Ces laures ne répondent pas très exactement à l’idée que nous nous faisons des monastères. Sauf à Jérusalem, au mont Athos et au Sinaï, rien de pareil n’existe ; il n’y en a que quatre en Russie où elles sont, en même temps que couvens, résidences de métropolites et grands séminaires pour le clergé régulier, le clergé noir. Les murailles fortifiées qui les entourent, — enfermant des cathédrales et ces académies qui chez nous seraient des facultés de théologie, — soutinrent plus d’un siège et résistèrent jadis aux hordes envahissantes des Tatares : actions d’éclat qui ne restèrent pas sans récompense de la part des empereurs. Ceci explique la richesse des moines jadis guerriers. Une laure des environs de Moscou possédait au XVIIIe siècle 120 000 serfs et pouvait mettre 20 000 hommes sous les armes.

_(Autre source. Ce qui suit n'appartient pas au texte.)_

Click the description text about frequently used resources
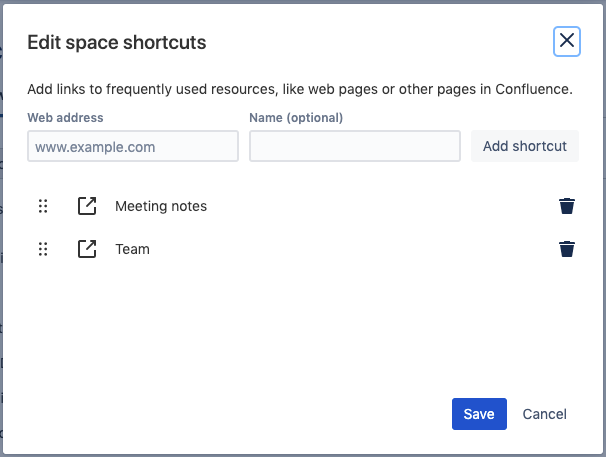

Celle de Kiev est la plus ancienne, la plus renommée, la principale à tous égards ; elle remonte au premier métropolite Hilarion, qui lui-même fut ermite dans les grottes avant le moine Antoine du mont Athos ; ensuite vinrent saint Théodose, Nestor, le premier historiographe de la Russie, et bien d’autres cénobites, quelques-uns d’illustre origine. Épris de pauvreté volontaire, ils habitaient,

  1. De l’Assomption.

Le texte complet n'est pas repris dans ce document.